Empresário português no centro da violência e do caos após captura de "El Mencho" no México
O empresário tauromáquico português Rui Bento Vasquez viveu momentos de verdadeiro terror no México, ao ficar encurralado numa vaga de tiroteios, estradas bloqueadas e carros incendiados após a captura de “El Mencho”, líder de um dos cartéis mais violentos do país.O que deveria ser apenas mais uma deslocação profissional ao México transformou-se numa experiência marcada pelo medo para o gestor tauromáquico português Rui Bento Vasquez.

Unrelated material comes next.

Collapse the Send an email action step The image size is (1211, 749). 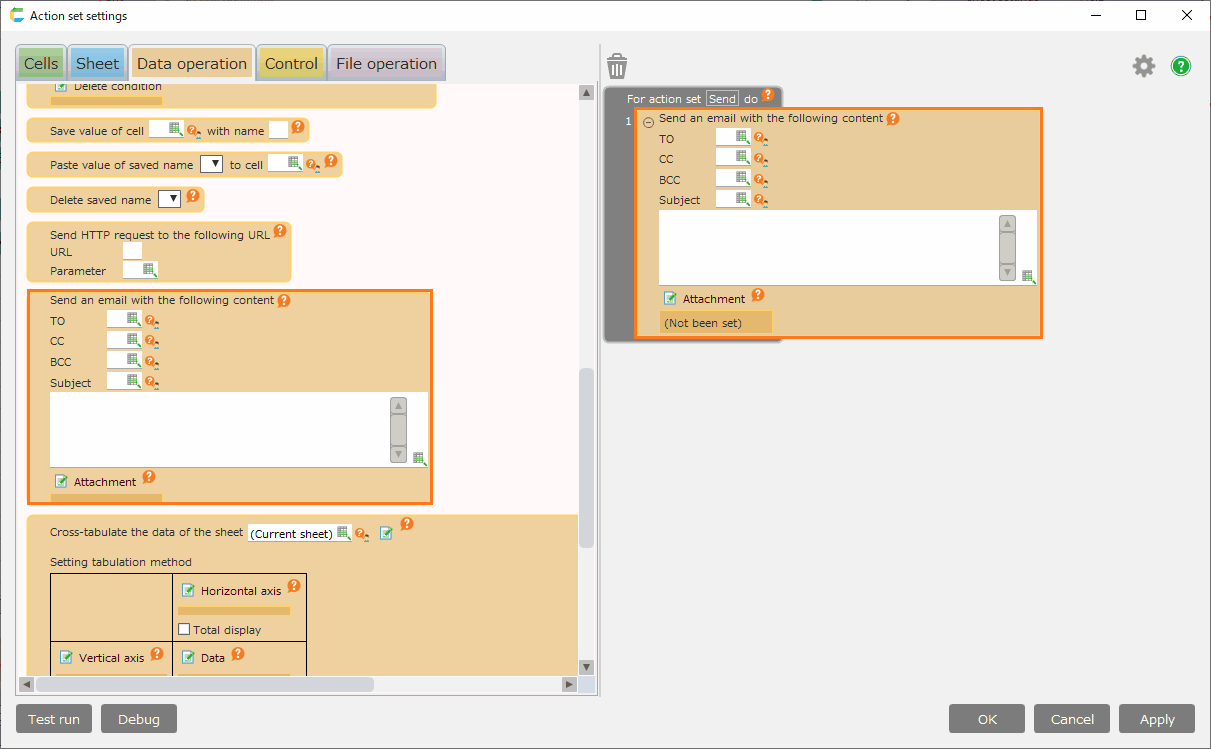click(648, 122)
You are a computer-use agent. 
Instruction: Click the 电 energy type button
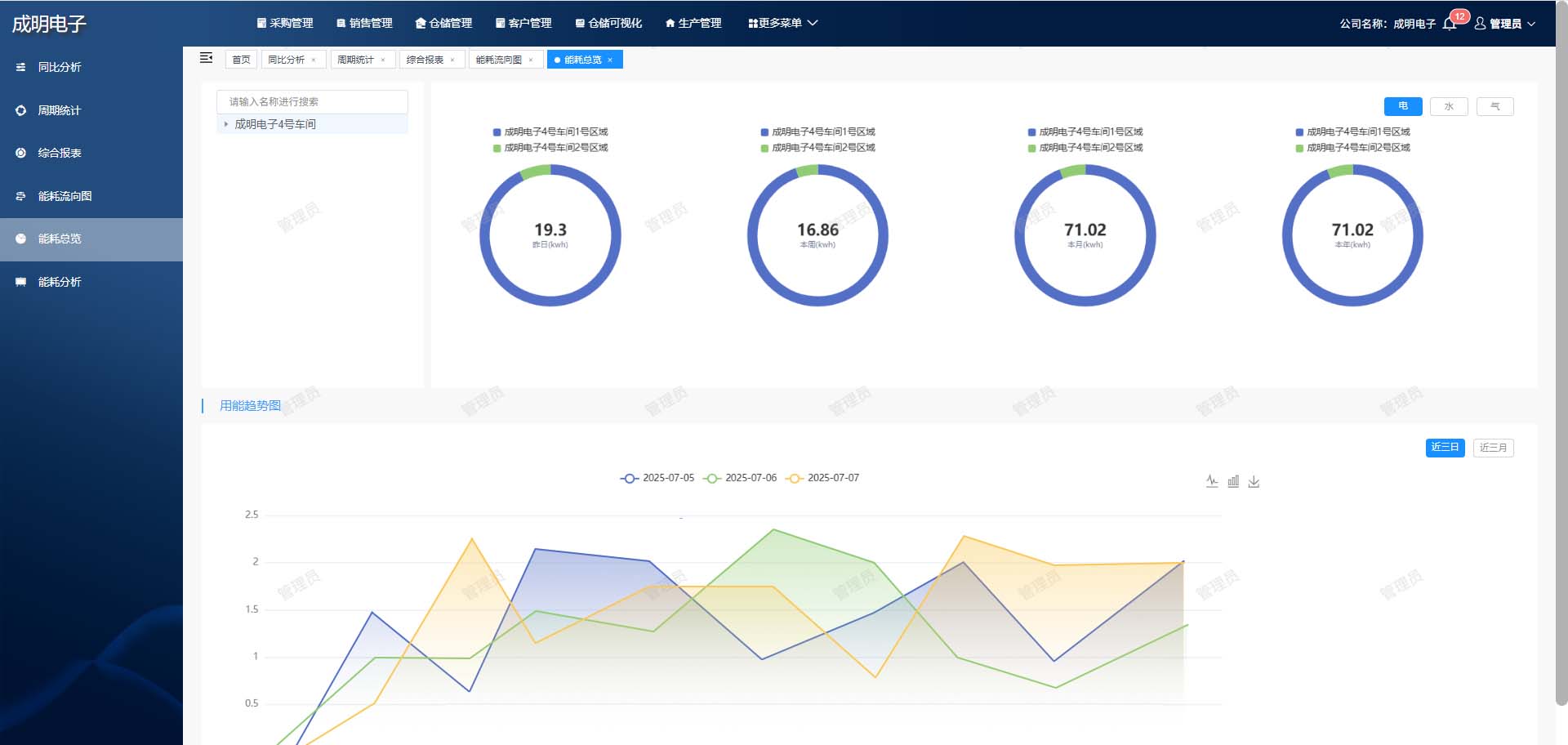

O empresário, bem conhecido dos aficionados portugueses como diretor tauromáquico da Monumental do Campo Pequeno, em Lisboa, durante largos anos, foi surpreendido por uma onda de violência que rebentou na sequência da captura de Nemesio Oseguera Cervantes, conhecido como “El Mencho”, líder do cartel Jalisco Nueva Generación (CJNG), considerado um dos mais violentos do país. A informação foi avançada pelo 'Correio da Manhã'.
Rui Bento Vasquez encontrava-se no México a acompanhar o toureiro espanhol Daniel Luque, que atuou em León, no estado de Guanajuato. No dia seguinte, a comitiva partiu rumo a Guadalajara, no estado de Jalisco, onde estava marcada nova corrida. Cerca de 10 a 12 quilómetros após cruzarem a fronteira entre os dois estados, receberam um alerta de que estavam a ocorrer tiroteios e que a situação era grave. Pouco depois, foi confirmada a suspensão de todos os espetáculos e a recomendação para procurarem refúgio.
Com relatos de estradas cortadas e viaturas incendiadas, o grupo tentou inverter o percurso e acabou por conseguir regressar para trás através de uma abertura na autoestrada. Já junto à portagem, depararam-se com forte presença militar, percebendo então a dimensão dos acontecimentos.
Na tentativa de voltar ao hotel em León, assistiram a carros incendiados e a bloqueios forçados na estrada. Rui Bento Vasquez descreveu ao 'Correio da Manhã' as cenas como algo que “só existe nos filmes”, sublinhando que conseguiram escapar “com muita sorte”.
De regresso ao hotel, permaneceram recolhidos, num ambiente de medo e incerteza, enquanto acompanhavam as notícias sobre carros incendiados e estradas bloqueadas na região de Guadalajara. O gestor tauromáquico aguarda agora o voo de regresso à Europa, garantindo que a experiência ficará para sempre na memória.